The Calendar of Regiomontanus--A decidedly xylographical production; the first date is 1475, the last 1525. A fine sound copy, but cropt. In a duplicate copy the name of the mathematician is given at the end.

CANTICA CANTICORUM. First edition. A beautiful copy; cropt, but clean. Sixteen cuts, uncoloured. The leaves have been evidently pasted together. Another copy, coloured; but of a later date. In fine preservation. A third copy; apparently the first edition; washed all over with a slight brown tint, and again coarsely coloured in parts: This copy singularly enough, is intermixed with portions of the first edition (as I take it) of the Apocalypse: very clumsily coloured. A fourth copy, also, as I conceive, of the first edition; rather heavily coloured. The back grounds are uncoloured. This is larger than the other copies.

DEFENSIO IMMACULATÆ CONCEPTIONIS B.M.V. Without place; of the date of 1470. This is a Latin treatise; having four cuts in each page, with the exception of the first two pages, which exhibit only Saints Ambrose, Austin, Jerom and Gregory. At the bottom of the figure of St. Austin, second column, first page, it is thus written; "f.w. 1470." In the whole sixteen pages. The style of art is similar to that used in the Antichrist.[54] Of this tract, evidently xylographical, I never saw or heard of another copy.

The foregoing list may be said to comprise the chief rarities among the BLOCK BOOKS in the Public Library at Munich; and if I am not mistaken, they will afford no very unserviceable supplement to the celebrated work of Heineken upon the same subject.
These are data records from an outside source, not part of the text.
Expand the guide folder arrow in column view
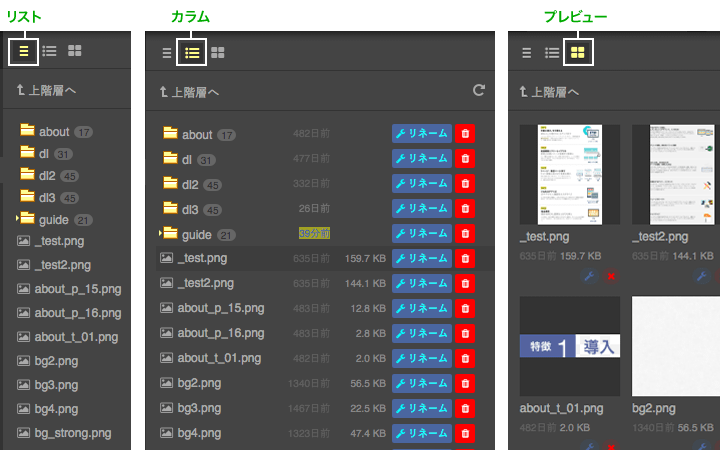720x450 pixels. coord(161,233)
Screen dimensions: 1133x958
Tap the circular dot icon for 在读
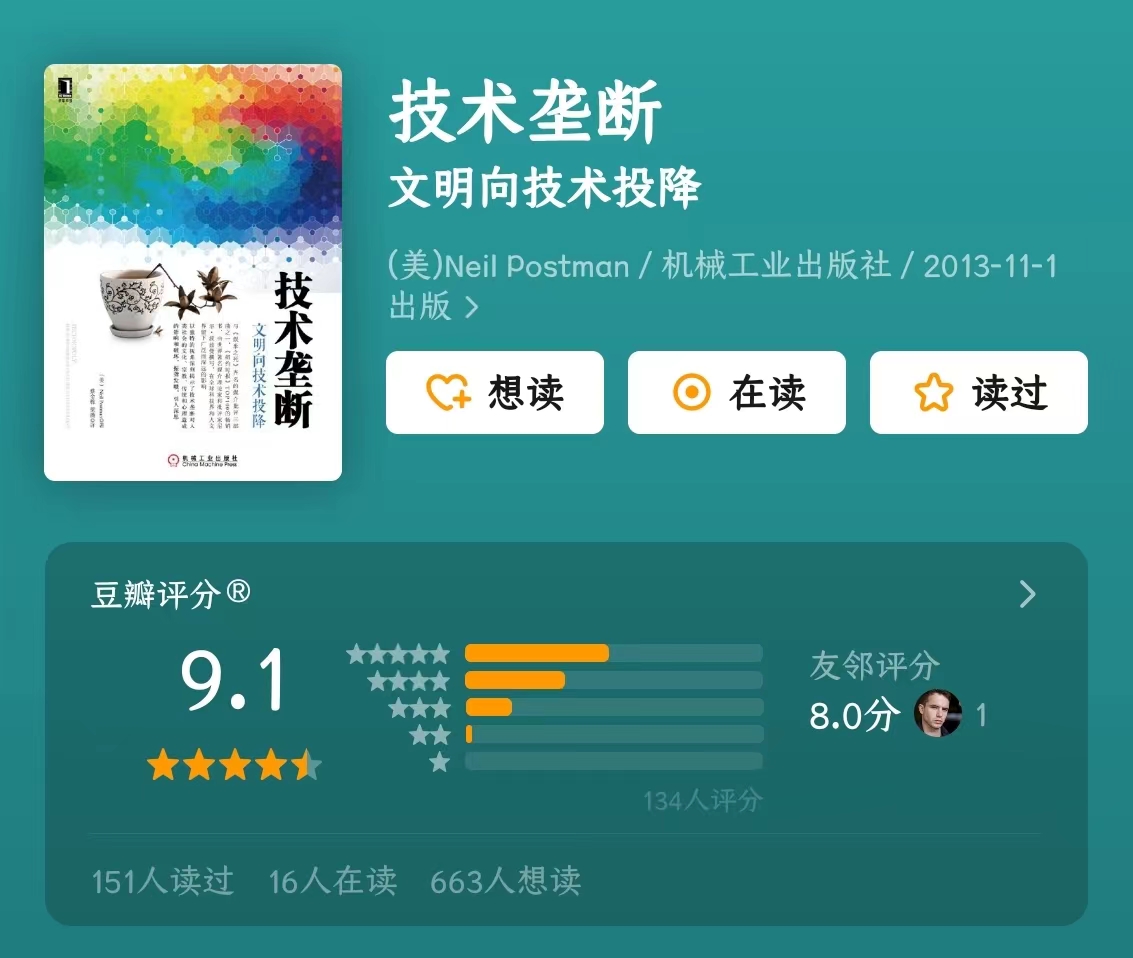point(692,392)
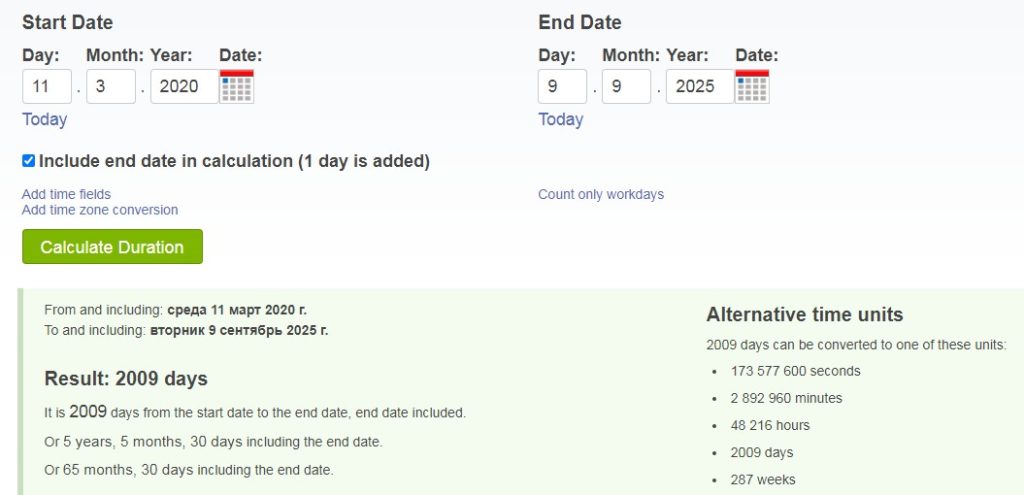
Task: Click the End Date day field
Action: coord(562,86)
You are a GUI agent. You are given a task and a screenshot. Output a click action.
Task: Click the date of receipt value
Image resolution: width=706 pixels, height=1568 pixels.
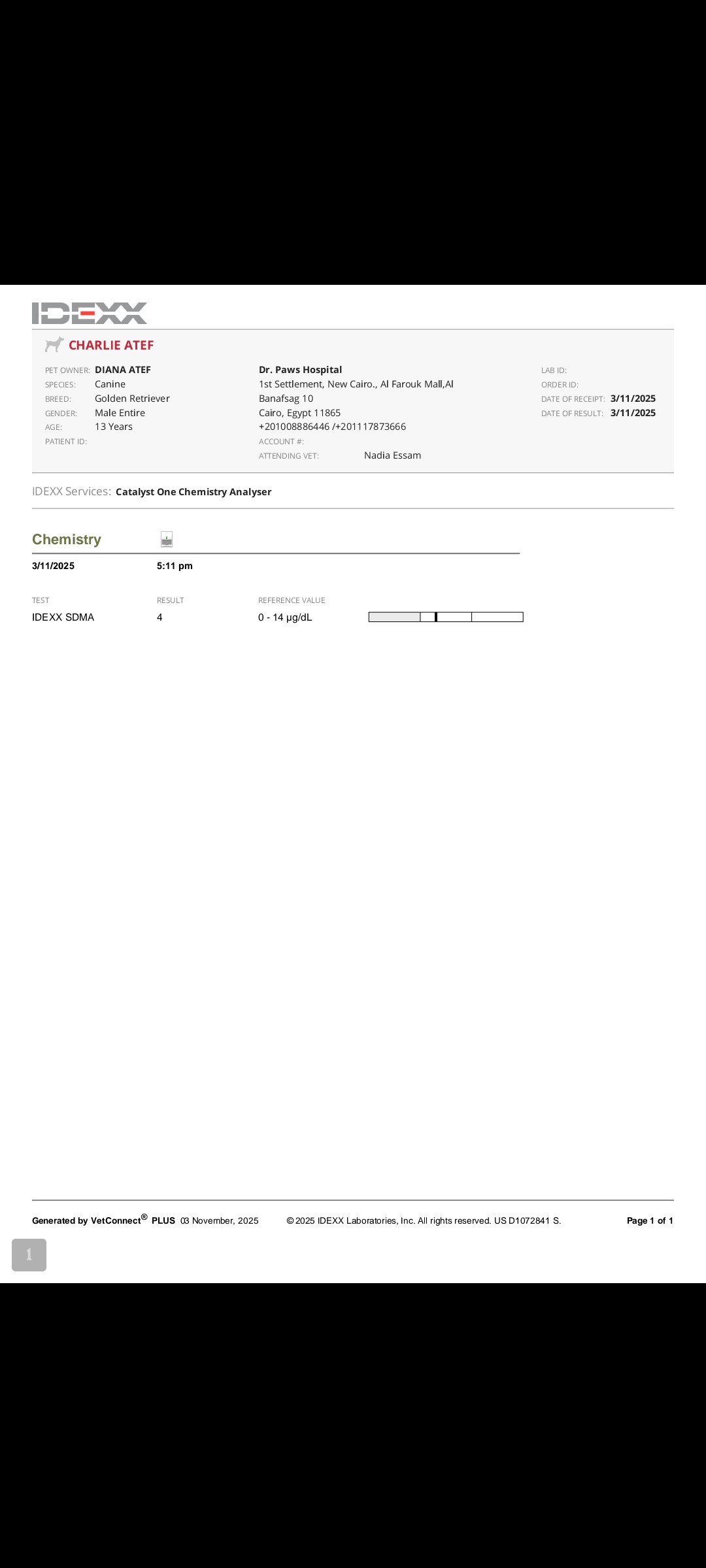pyautogui.click(x=633, y=399)
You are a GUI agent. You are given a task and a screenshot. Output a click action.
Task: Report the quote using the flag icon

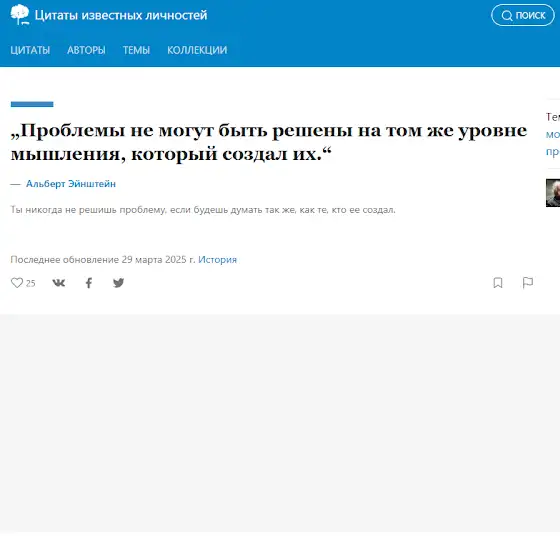(x=528, y=282)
From this department in the art of printing, we descend naturally to that which is connected with metal types; and accordingly I proceed to lay before you another list of Book- Rarities--taken from the earlier printed volumes in this most extraordinary Library.

We will begin with the best and most ancient of all Books:--the BIBLE. They have a very singular copy of what is called the Mazarine edition: or rather the parent impression of the sacred text:--inasmuch as it contains (what, I believe, no other copy in Europe contains, and therefore M. Bernhard properly considers it as unique) four printed leaves of a table, as directions to the Rubricator. At the end of the Psalter is a ms. note thus: "Explicit Psalterium, 61." This copy is in other respects far from being desirable, for it is cropt, and in very ordinary calf binding. Mentelin's German Bible. Here are two copies of this first impression of the Bible in the German language: both of which have distinct claims to render them very desirable. In the one is an inscription, in the German language, of which M. Bernhard supplied me with the following literal version: "Hector Mulich and Otilia his wife; who bought this Bible in the year of Our Lord, 1466, on the twenty-seventh day of June, for twelve florins." Their arms are below. The whole is decidedly a coeval inscription. Here, therefore, is another testimony[55] of the printing of this Bible at least as early as the year 1466. At the end of the book of Jeremiah, in the same copy, is a ms. entry of 1467; "sub Papa Paulo Secundo et sub Imperatore Frederico tertio." The second copy of this edition, preserved in the same library, has a German ms. memorandum, executed in red ink, stating that this edition is "well translated, without the addition of a single word, faithful to the Latin: printed at Strasbourg with great care." This memorandum is doubtless of the time of the publication of the edition; and the Curators of the library very judiciously keep both copies.

A third, or triplicate copy, of Mentelin's edition--much finer than either of the preceding--and indeed abounding with rough edges--was purchased by me for the library in St. James's place; but it was not obtained for a sum beneath its full value.[56]